I know I do get sentimental, but I believe that on Thursday morning I was spoken to by God. Not through NPR. I’m not that much Park Slope. But through the Bible as it was conversing with the morning news. The great theologian Karl Barth said that a preacher has to have the Bible in one hand and the newspaper in the other. And that is the third testament. That’s the answer to your question.

This old Bible that we have is sufficiently rich and relevant to engage with freshness all the other words around us in the air, and in your magazines and meditations. God still speaks, through the harmonies between the gospel and the news, or in the contradictions between the prophets and the book you are reading, or in the interplay between the epistle and you just heard on the phone. The third testament is the Bible’s conversation with our culture and with your mind and your life.
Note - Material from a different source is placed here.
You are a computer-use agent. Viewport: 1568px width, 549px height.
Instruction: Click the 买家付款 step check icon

In just a few moments I will be asking five of you if you believe that you were called by God into your sacred offices. It’s a problem. Can you believe that God was behind it when you were contacted by someone trying to fill some vacancies in the interest of organized religion? Was God behind it on Thursday morning that I happened to  make my omelet at 8:15 AM instead of at my usual 7:45?
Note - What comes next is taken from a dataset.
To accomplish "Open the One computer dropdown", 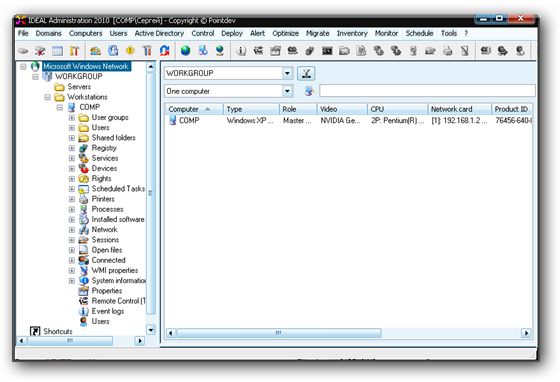I will coord(287,91).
You can’t know for sure, and there is no proof. It would be nice to just hang it all on God. But you can’t, and you shouldn’t, because the point is your freedom even when God calls you, that you answer the call in freedom, and you have to make the choice, and you take responsibility for your choice without being able to prove it. As Masha Alyokhina said: "Freedom as responsibility for your every step and gesture, freedom for choosing to act honestly and honorably, freedom as in life."

I am asking the five of you to do what seems to be rare in organized religion. Please keep this 359-year-old monument to organized religion open to the freedom of the gospel and therefore a light for the world and a city on a hill. Guide this congregation to be a communal conversation with God, a living third testament, the conversation between this old Bible and every latest thought and motivation. With your bodies and your emotions. With politics. With science. With literature. With painting and art. With breaking the bonds of injustice and sharing your bread with the hungry and bringing the homeless poor into your house.

I know that’s what you want, what you have heard, what you have seen, that’s why you are here, that’s why this congregation has elected you. God has given you the Spirit of wisdom that you may serve this congregation in doing these good works, so that this part of Brooklyn might see your good works, and give glory to your Father in heaven.

You all have so much freedom here. No one forces you to do anything, except the IRS. You will not be put in jail for using your free speech. Be worthy of the gift that you enjoy. You have so much freedom in this church. Your freedom is for responsibility. And your chief responsibility is to love. I want you all to love these elders and deacons. And I want you to love them because God loves you.